Como quien oye el gemido de un gato, o el desafino de un violín,le impactaron en la cabeza aquellas luces de colores - rojas, verdes, azules...- que engalanaban las copas de los árboles del Llano cuando era llegada la ocasión. Y el Quiosco de la Música, tan coquetamente romántico, donde se podía bailar sin tener que pasar por caja. Y las veladas que organizaban en la calle de Luciano, el de los billares. Y las fiestas del Casino, al aire libre, donde se podía observar a la gente que bailaba, y admirar los pasos de baile de aquellos ágiles maestros que no dudaban en marcarse unas rumbas, un pasodoble, un bolero, o un rítmico cha- cha- cha,
Y en esta locura estaba, afectado de esemaravilloso virus que a todos los individuos "razonables" y "maduritos", como él, debería sufragar el SAS como antídoto contra el descorazonamiento.
Al cabo de media hora de vagos recuerdos Aguado aún no se atrevía a releer, por miedo a quedarse trabado en aquella especie de sin sentido, o a no poder regresar al reino de las sensaciones, de la alegría, del dolor…
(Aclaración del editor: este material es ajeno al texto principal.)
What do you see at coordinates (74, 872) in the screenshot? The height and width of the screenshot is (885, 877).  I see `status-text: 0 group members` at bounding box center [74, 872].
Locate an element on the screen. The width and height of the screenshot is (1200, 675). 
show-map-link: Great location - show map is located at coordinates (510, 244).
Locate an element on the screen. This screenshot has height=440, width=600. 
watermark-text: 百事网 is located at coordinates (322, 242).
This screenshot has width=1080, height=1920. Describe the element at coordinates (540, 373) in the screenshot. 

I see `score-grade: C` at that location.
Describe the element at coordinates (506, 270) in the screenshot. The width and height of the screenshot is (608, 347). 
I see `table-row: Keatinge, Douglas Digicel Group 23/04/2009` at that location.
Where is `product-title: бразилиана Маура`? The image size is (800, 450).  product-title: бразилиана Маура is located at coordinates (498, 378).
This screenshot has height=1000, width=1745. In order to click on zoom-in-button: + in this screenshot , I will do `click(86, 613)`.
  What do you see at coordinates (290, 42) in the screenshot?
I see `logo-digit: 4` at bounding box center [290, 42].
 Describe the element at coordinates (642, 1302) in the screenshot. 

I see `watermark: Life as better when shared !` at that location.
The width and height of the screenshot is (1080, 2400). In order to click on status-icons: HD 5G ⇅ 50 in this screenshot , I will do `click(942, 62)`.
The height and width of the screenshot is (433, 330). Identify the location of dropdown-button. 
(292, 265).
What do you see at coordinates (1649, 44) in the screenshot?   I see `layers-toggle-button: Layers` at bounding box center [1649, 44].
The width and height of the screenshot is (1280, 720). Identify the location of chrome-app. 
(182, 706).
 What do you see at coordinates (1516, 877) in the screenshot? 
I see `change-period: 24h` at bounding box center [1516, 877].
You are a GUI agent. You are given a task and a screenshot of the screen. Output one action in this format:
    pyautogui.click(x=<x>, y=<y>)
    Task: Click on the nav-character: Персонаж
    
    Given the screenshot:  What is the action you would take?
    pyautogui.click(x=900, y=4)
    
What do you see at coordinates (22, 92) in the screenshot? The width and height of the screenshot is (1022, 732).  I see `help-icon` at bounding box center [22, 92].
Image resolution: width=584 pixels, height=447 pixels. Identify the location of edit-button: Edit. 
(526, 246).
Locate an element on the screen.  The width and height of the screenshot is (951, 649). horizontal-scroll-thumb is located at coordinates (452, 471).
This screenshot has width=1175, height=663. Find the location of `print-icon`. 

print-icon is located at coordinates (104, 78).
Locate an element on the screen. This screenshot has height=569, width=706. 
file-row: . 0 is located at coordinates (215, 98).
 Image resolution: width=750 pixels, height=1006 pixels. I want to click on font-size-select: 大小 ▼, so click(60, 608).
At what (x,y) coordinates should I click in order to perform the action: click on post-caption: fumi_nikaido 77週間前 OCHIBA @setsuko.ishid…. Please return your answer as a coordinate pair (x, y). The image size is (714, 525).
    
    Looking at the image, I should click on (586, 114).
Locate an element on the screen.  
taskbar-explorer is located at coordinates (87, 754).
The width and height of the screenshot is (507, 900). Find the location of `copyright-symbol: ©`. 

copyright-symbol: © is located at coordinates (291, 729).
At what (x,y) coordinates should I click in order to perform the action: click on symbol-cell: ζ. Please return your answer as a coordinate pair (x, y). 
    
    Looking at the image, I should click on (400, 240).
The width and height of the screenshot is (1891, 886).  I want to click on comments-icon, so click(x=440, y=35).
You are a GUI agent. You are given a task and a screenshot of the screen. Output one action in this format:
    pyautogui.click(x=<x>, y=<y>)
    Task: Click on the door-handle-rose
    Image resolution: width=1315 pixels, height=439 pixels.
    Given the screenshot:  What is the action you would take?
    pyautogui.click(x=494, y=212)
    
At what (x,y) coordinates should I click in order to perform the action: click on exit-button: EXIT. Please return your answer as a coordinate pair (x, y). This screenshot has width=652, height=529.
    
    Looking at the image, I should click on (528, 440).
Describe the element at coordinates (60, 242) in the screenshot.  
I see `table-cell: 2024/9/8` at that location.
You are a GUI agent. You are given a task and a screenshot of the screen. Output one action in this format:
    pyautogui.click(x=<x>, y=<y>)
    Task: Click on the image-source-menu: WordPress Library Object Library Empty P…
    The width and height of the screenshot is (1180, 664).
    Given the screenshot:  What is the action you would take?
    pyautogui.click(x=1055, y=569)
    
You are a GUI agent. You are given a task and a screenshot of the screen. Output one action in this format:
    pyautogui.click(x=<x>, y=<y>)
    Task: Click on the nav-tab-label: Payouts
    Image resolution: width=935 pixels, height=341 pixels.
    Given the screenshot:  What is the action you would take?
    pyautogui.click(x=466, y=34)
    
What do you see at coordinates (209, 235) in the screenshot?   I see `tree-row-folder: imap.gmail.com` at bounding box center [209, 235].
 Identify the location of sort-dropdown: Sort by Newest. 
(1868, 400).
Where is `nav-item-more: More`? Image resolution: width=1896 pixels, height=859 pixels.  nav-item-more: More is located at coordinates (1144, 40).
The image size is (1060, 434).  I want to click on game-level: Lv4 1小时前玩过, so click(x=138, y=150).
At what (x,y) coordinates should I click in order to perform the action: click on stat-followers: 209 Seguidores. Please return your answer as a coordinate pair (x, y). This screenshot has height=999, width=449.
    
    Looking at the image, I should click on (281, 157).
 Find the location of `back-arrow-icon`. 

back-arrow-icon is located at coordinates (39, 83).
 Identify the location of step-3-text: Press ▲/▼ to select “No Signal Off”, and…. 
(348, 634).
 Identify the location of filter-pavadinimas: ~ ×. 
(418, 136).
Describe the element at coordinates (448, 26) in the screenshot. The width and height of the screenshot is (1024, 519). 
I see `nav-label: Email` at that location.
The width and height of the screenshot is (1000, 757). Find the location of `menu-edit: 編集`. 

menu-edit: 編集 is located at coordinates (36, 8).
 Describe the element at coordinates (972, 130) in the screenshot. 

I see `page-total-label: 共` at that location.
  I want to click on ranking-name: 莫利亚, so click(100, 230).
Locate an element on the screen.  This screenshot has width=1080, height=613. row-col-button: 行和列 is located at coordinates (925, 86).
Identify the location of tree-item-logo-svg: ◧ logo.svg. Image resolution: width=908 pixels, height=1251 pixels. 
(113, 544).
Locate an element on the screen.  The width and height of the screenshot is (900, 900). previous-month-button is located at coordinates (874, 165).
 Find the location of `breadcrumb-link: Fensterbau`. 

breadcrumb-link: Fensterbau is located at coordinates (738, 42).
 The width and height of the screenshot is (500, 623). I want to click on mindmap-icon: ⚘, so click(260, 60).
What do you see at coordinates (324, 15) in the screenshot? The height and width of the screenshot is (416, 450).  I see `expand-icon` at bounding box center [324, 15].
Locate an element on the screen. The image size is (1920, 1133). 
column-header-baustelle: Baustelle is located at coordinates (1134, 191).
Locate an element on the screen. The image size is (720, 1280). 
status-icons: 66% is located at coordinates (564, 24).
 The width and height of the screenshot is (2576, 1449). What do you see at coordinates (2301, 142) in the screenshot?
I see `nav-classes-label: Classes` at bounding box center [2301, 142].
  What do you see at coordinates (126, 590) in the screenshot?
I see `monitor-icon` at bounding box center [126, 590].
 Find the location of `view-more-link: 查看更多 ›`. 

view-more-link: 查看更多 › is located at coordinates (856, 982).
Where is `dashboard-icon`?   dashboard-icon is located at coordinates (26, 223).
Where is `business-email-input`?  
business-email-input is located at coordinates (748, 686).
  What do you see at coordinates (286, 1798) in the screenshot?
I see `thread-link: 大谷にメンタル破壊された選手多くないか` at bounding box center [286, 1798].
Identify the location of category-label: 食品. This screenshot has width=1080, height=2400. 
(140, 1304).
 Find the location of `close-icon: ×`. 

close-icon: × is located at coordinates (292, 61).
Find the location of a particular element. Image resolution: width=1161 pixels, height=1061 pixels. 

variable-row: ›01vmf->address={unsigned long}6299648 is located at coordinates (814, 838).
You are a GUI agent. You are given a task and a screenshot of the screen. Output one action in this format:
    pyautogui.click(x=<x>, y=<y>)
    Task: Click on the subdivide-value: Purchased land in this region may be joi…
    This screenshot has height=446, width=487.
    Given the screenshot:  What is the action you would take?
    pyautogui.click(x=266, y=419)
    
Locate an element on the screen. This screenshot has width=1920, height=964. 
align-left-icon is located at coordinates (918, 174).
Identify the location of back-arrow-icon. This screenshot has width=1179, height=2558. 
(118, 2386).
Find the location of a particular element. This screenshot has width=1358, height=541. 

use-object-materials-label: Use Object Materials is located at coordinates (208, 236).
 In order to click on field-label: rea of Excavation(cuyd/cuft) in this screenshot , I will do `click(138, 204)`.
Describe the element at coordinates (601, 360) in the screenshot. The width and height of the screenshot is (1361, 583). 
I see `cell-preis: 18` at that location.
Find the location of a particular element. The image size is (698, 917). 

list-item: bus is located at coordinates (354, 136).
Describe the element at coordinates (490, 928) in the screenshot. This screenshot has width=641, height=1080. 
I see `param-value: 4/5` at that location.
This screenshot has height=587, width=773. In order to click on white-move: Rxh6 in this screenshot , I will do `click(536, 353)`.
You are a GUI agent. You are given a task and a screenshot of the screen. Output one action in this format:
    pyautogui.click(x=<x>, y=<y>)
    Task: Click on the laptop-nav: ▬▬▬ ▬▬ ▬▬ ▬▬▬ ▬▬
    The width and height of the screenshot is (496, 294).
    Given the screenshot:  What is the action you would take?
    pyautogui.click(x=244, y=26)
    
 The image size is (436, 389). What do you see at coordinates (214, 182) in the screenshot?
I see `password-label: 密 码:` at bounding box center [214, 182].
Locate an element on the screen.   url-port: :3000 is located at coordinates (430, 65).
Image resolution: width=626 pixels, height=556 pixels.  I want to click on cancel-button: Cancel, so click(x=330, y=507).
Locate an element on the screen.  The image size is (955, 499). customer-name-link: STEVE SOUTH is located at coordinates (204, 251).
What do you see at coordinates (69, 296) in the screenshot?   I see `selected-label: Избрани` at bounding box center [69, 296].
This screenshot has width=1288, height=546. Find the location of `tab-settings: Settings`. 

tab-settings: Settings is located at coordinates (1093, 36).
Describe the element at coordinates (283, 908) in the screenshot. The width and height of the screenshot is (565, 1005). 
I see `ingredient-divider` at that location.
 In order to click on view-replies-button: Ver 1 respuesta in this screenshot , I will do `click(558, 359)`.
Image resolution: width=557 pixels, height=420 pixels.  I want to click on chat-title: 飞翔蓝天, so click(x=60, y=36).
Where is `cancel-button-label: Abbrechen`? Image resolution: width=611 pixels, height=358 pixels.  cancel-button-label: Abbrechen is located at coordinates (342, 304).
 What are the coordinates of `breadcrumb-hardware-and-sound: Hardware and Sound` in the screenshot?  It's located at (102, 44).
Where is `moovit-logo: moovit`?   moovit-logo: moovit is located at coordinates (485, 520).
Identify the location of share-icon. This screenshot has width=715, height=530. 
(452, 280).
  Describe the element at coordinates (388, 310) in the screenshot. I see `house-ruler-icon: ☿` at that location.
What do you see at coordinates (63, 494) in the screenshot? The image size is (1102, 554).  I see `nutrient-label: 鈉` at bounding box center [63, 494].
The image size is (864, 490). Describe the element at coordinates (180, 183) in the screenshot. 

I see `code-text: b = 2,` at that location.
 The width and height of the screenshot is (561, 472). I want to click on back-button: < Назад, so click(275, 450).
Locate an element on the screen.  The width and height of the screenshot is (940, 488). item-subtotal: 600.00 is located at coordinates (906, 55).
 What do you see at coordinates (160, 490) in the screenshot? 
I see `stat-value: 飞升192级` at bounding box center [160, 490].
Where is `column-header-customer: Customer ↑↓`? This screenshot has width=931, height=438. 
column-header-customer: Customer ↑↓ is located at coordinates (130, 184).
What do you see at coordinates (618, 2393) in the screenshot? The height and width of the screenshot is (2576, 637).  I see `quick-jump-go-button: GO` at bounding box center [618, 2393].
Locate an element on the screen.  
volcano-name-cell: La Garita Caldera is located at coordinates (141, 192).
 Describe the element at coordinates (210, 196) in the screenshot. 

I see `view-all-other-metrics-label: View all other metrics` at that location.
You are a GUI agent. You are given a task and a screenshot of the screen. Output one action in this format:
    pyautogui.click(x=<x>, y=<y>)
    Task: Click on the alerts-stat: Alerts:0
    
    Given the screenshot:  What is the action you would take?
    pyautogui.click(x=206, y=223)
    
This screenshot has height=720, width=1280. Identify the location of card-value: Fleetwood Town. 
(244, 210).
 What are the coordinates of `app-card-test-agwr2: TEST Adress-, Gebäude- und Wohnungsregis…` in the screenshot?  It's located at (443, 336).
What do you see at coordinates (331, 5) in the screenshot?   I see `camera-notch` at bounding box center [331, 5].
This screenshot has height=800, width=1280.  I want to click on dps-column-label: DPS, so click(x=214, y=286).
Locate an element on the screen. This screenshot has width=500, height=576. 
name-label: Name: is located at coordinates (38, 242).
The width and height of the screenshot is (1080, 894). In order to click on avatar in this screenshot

─ “Buscando la estabilidad de sus vísceras en lo consuetudinario…”

Al atardecer, y ya repuesto del susto, un amigo le llamó para asistir a una lectura. El ponente era, ni más ni menos que su más querido profesor. Trataba la conferencia sobre la locura en la literatura sevillana del XVI.
Aunque el tema era de los apropiados para tocar madera, vista su situación, y comono era supersticioso, no dudó en acercarse hasta la Academia de las Letras para recrearse en la prosodia de tan magnífico orador.
En la fresca antesala del patio esperaba el público, y nuestro hombre aprovechó para saludar a los amigos, entre otros a un afamado actor y compañero de trabajo en un tiempo en que compartió con él mesa, mantel, y conversación,al menos dos o tres días por semana.
Orgulloso de haber frecuentado tan entrañable amistad nuestro hombre se presentó a tan viejo conocido:
─ Hola, Charli. Soy Simplicio Aguado. ¿Me recuerdas?
Como sorprendido por esta presencia, el actor se mesó plácidamente las barbas y con sonrisa abierta y tonillo socarrón le espetó a tan extraño personajillo una de sus más logradas preguntas de examen:
─ Pues no te recuerdo, no. En verdad no sé quién eres, pero ¡Ayúdame tú, por favor!